4 Replies Latest reply on Jan 4, 2016 12:03 PM by Christopher Sudlik

    Is there any way to manage open windows/parts?

    Christopher Sudlik

      I recently noticed that having a large number of parts, assemblies, drawings, etc. open makes it almost impossible to get anything done. Even having just an assembly and 1-3 parts open is a huge pain, as the files minimize in the graphics area to be small and only part of the name shows, and they move around a lot, so I can never tell which file is which until maximized.


      Is there a way to have parts show up in a bar or area separate from the rest of the viewing area so that I can see them all at once, and maybe show more of their names? Or is that kind of functionality reserved to every single other piece of software in the industry?

        • Re: Is there any way to manage open windows/parts?
          Dennis Bacon

          Christopher,, I may not be understanding your question correctly but does hovering the cursor over the SW icon on the task bar or Ctrl-Tab not do what you need?

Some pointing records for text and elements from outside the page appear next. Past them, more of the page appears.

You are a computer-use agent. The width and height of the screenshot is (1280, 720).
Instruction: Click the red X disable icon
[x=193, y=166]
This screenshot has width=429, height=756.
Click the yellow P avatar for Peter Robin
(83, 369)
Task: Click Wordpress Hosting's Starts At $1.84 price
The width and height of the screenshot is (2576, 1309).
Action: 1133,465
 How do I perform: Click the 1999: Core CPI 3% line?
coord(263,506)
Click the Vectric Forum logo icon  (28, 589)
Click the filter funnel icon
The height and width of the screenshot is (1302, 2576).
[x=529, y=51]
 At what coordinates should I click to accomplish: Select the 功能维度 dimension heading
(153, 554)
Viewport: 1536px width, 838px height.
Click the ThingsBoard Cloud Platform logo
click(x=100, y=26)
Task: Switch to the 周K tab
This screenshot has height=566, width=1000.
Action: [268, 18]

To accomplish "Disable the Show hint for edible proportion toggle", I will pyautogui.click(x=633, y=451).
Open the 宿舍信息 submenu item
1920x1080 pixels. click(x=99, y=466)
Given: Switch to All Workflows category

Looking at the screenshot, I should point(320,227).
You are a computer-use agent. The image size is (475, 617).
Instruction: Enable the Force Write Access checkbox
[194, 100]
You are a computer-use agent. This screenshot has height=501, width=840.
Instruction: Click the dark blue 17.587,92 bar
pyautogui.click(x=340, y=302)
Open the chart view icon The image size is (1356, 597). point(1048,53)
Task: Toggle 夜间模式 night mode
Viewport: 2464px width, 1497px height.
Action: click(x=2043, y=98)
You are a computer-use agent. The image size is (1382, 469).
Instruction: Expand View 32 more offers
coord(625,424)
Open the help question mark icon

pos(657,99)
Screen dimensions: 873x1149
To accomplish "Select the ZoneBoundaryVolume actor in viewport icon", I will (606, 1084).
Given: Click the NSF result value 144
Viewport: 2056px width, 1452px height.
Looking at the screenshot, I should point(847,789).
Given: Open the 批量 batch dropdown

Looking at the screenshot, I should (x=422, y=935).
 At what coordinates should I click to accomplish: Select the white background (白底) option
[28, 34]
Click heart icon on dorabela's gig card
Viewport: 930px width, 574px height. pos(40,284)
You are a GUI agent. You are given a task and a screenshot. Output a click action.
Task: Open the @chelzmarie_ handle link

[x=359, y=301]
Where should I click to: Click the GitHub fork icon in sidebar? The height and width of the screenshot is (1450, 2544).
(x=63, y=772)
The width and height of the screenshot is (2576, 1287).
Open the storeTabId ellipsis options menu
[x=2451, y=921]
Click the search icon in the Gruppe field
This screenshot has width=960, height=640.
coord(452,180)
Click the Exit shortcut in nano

          • Re: Is there any way to manage open windows/parts?
            Mark Biasotti

            Hi Christopher,


            One other thing to keep in mind - that is if you open an assembly and also have a number of parts also opening automatically  that are reference parts (base>derived), is to make sure your tools>options>system options>external references "Load Reference Documents" is set to "Prompt or "None."


            The default setting for this is "changed only" but I instruct all our engineers to keep this setting to  "prompt" or "none."  it is a dangerous setting  (SolidWorks PD) to have set at "changed only"  or "All"  by default since in a collaborate setting colleagues could be working on Base parts that are "in transition" and not yet ready to be published and updating derived parts. Besides, opening reference parts automatically is most of the time, unnecessary and and just takes away from your SW memory and multiple window clutter - which is my first point.